## DIRECTIONS
(A) In two sentences, summarize the Q&A with Wesley Cohen on innovation below.
(B) In the Q&A with Wesley Cohen below, about how many firms responded to the survey?
(C) Continue the Wesley Cohen interview on innovation below, starting with Cohen's reply to the last question it poses.

## PAGE EXTRACT
● ● ● ● ● ● ●

Professor Wesley Cohen has spent his career studying innovation and the conditions, corporate structures and relationships that nourish innovative performance.
Most recently, this work resulted in research into what Cohen calls the division of innovative labor: that after firms and other entities come up with ideas, it’s often different firms that bring them to market. Cohen’s work helps managers and policymakers understand how best to foster innovation.
Cohen discusses his work in this Fuqua Q&A.
You highlight the difference between invention and innovation. What is that distinction, and why is it important?
Invention is coming up with an idea. Some entities, such as universities, may be better at coming up with ideas than they are at innovation, which is the commercialization of an idea, the act of introducing it to the market. So while a university or a biotech firm might come up with a new drug, it’ll be a pharmaceutical firm that brings it to market.
Anecdotally, it appears large firms are relying more on outside entities for invention rather than coming up with ideas in their own R&D labs. Ashish Arora, John Walsh and I decided to survey firms to find out how pervasive this is, how commonly firms acquire invention. With funding from the National Science Foundation and the Kauffman Foundation, we designed a survey and got responses from about 6,500 firms.
What does your research reveal about how innovation works in the real world?
In manufacturing, we found about 49 percent of firms were acquiring the overall concepts or prototypes for their most important products from the outside, which to our minds is extraordinarily high. This means that if we want to understand what drives innovation, we need to consider the extent and implications of this division of innovative labor.
Firms are acquiring inventions from many sources, including their buyers, competitors, suppliers, universities, and individuals. The acquisition also happens in various ways, such as licensing, the merger and acquisition of firms, cooperative ventures, as well as more informal means typically not subject to contracts.
People tend to ask what kind of firms are more innovative. Some believe it’s large, established firms with their own research and development arms; more recently it’s popular to argue that it’s the startups, who are more capable and efficient and small enough to be nimble.
But that question is a bit misguided. Think of innovation as a system of relationships that yield innovative performance and economic growth. Yes, startups may be inventive, but they often sell their inventions – or maybe the firm itself is acquired by another firm, often a larger and more established firm. There are symbiotic relationships here in which the different actors complement one another.
What can firms learn from this research?

● ● ● ● ● ● ●

## PROVIDED MATERIAL
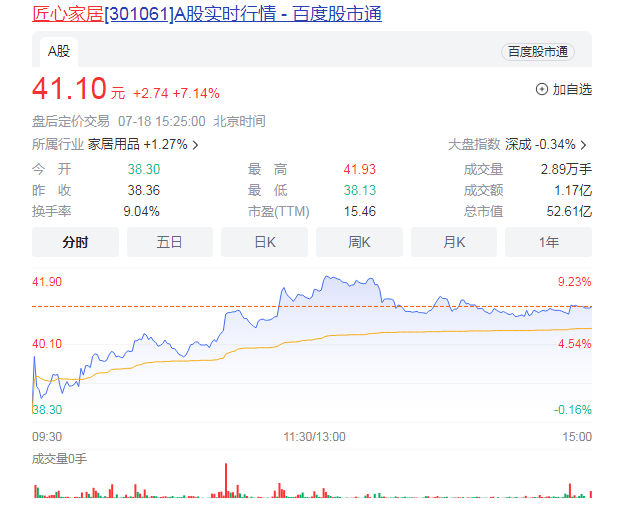Select the 月K monthly chart
Screen dimensions: 628x513
click(x=454, y=242)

● ● ● ● ● ● ●

## ACTIVITY ANSWERS
(A) Professor Wesley Cohen studies innovation and has researched what he calls the division of innovative labor, in which the firms that bring ideas to market are often different from those that came up with them. A survey he designed with Ashish Arora and John Walsh found that about 49 percent of manufacturing firms acquire the concepts or prototypes for their most important products from outside sources such as buyers, competitors, suppliers, universities, and individuals.

(B) About 6,500 firms.

(C)
From a managerial perspective, it suggests that firms that have not yet begun to open up and scan the environment for the possibilities should start doing so. That means those firms need to invest in what a co-author and I identified as their absorptive capacity – the capability to search for and assess the value of inventions and opportunities that are outside the firm, as well as the ability to assimilate and exploit those opportunities.
That becomes all the more important when you realize there is this set of relationships that underpin innovative performance.
What can policymakers do to support relationships that aid innovation?
It’s not so much that we should be promoting startups, more that we need to understand how invention gets from startups into the market. Most startups never become widely known, it’s not typical that one becomes a Google – but they feed into these relationships that eventually affect the marketplace.
So we need to shift focus. From a policy perspective, that means maybe we should be thinking about how to take the channels through which inventions might flow and make them more efficient. That’s because firms can be good at different things, so there are mutual benefits to trade, as well as overall benefits to the system.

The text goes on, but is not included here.